======== Passage to read

Thursday, July 31, 2014

Historic Snow Cap!

    What is a better summer adventure than a high country road trip that includes both the great American cheeseburger with fries and a real, ice cream strawberry milkshake?  And no place in Arizona offers these three summer legends better than Delgadillo’s Snow Cap Drive-In in Seligman, Arizona. 
    After World War II average Americans discovered the joy of the great American road trip in their very own family cars.  No highway carried more automobiles into the American West than the Route 66 which passed right through the center of Seligman, AZ.
    In 1953 Seligman resident Juan Delgadillo decided to take advantage of all this highway traffic.  He built the Snow Cap Drive-In from scrap lumber salvaged from the Santa Fe Railroad yard and it has now been serving up great, roadside food along with a large helping of Delgadillo humor for sixty-four years.

================
======== Dataset content

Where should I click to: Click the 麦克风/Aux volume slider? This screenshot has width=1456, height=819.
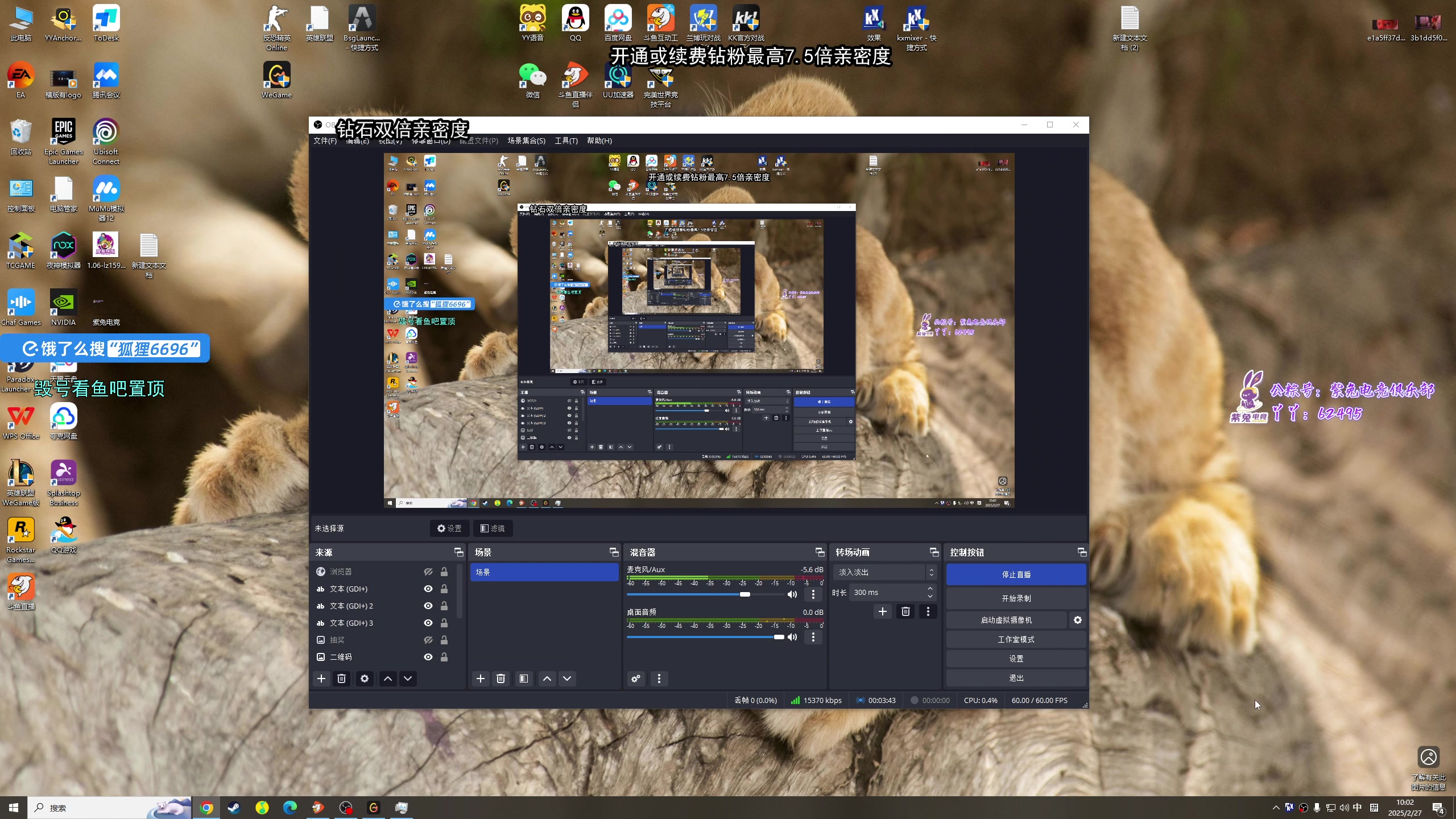(x=705, y=594)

================

Problem requirements -
Reproduce the Snow Cap Drive-In passage, everything from "Thursday, July 31, 2014" down to "of Seligman, AZ.".

Response to the task -
Thursday, July 31, 2014

Historic Snow Cap!

    What is a better summer adventure than a high country road trip that includes both the great American cheeseburger with fries and a real, ice cream strawberry milkshake?  And no place in Arizona offers these three summer legends better than Delgadillo’s Snow Cap Drive-In in Seligman, Arizona. 
    After World War II average Americans discovered the joy of the great American road trip in their very own family cars.  No highway carried more automobiles into the American West than the Route 66 which passed right through the center of Seligman, AZ.